Poczynania PSV Eindhoven w obecnym sezonie ligowym przyprawiają o zawrót głowy. Drużyna prowadzona przez Petera Bosza nie tylko wyszła z trudnej grupy Ligi Mistrzów i gra dalej w krajowym pucharze, gdzie dotarła już do 1/8 finału, lecz także notuje świetne występy w lidze holenderskiej. Mimo rywalizacji z AZ Alkmaar, Feyenoordem czy zawsze groźnym Ajaxem zespół z Philips Stadion w pierwszych 17 meczach sezonu zdobył komplet punktów! Niebywała seria nie mogła jednak trwać w nieskończoność. Zakończył ją mecz z FC Utrecht, ale PSV wciąż jest niepokonane w lidze…
Bosz czy może jednak Boss?
Zwycięska passa PSV jest tym bardziej nieprawdopodobna ze względu na fakt, że w ostatnich latach nie była to nawet drużyna regularnie walcząca o mistrzostwo Holandii. Co prawda 3 ostatnie sezony kończyła na 2. miejscu w tabeli, ale do mistrza traciła średnio ponad 8 punktów. Od sezonu 2020/2021 jej średnia punktów w Eredivisie to 2,24 punktów na mecz. Wynik oczywiście bardzo dobry, ale nadal nie wskazujący na możliwość zdobycia maksymalnej liczby „oczek” przez pół sezonu.
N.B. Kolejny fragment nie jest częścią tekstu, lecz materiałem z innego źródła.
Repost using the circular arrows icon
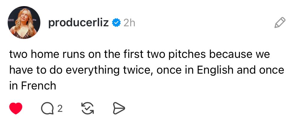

Klucz do wytłumaczenia niezwykłego sukcesu PSV tkwić więc może w dwóch czynnikach. Jednym z nich jest osłabienie rywali: piłkarzom z Eindhoven jeszcze rok temu znacznie trudniej byłoby pokonać dźwigający się z kryzysu Ajax czy mające problemy i zmieniające szkoleniowca AZ. Drugim czynnikiem, o którym nie należy zapominać, jest jednak sylwetka trenera PSV, Petera Bosza. Wydaje się, że jest on trenerem idealnie skrojonym pod drużynę pokroju jego obecnego pracodawcy. Potwierdzają to także jego dobra praca w Ajaxie, który jest klubem o podobnym charakterze oraz nieudane przygody w większych klubach – Borussii, Bayerze Leverkusen czy OL. Teraz jednak ponownie pracuje w środowisku, w którym czuje się świetnie, a jego podopieczni nawiązują do rekordów pod względem liczby zwycięstw z rzędu w Europie.
Wszystko co dobre kiedyś się kończy
Dziś wiemy już jednak, że tych serii nie pobiją. Zremisowali bowiem z FC Utrecht 1:1, przez co zaprzepaścili szansę na wpisanie się do historii wyrównując lub przebijając rekordy poprzedników. Do najlepszego wyniku w Holandii brakowało im tylko jednego zwycięstwa: do tej pory jedynie Ajax zdołał 18 razy z rzędu wygrywać swoje mecze. Dystans do jeszcze dłuższych serii ostudzał nastroje: absolutny rekord należy do węgierskiego Ferencvarosu, który 32 razy nie potknął się, bez przerwy wygrywając. Ta passa wydaje się jednak nie do pobicia, wystarczy wspomnieć że utrzymuje się na szczycie już przez 90 lat.
Klęska PSV czy sukces Utrechtu?
Wydaje się jednak, że piłkarze PSV nie mają powodów do zmartwień związanych z niedzielnym remisem. W końcu w lidze mają 13 punktów przewagi nad drugim Feyenoordem, grają także w LM i KNVB Beker. W dodatku nie zagrali źle: dominowali, kreowali sporo szans i przy odrobinie szczęścia mogli strzelić przynajmniej dwa gole. Warto jednak wspomnieć, że FC Utrecht pokazał się z bardzo dobrej strony i w pełni zasłużył na zdobycie „oczka” w starciu z jak dotąd zawsze zwycięską drużyną. Jest to szczególnie ciekawe patrząc na trudną sytuację klubu w lidze. Utrecht zdobywa nieco ponad punkt na mecz i walczy o utrzymanie w elicie. Remis przeciwko PSV może więc nazwać więcej niż korzystnym.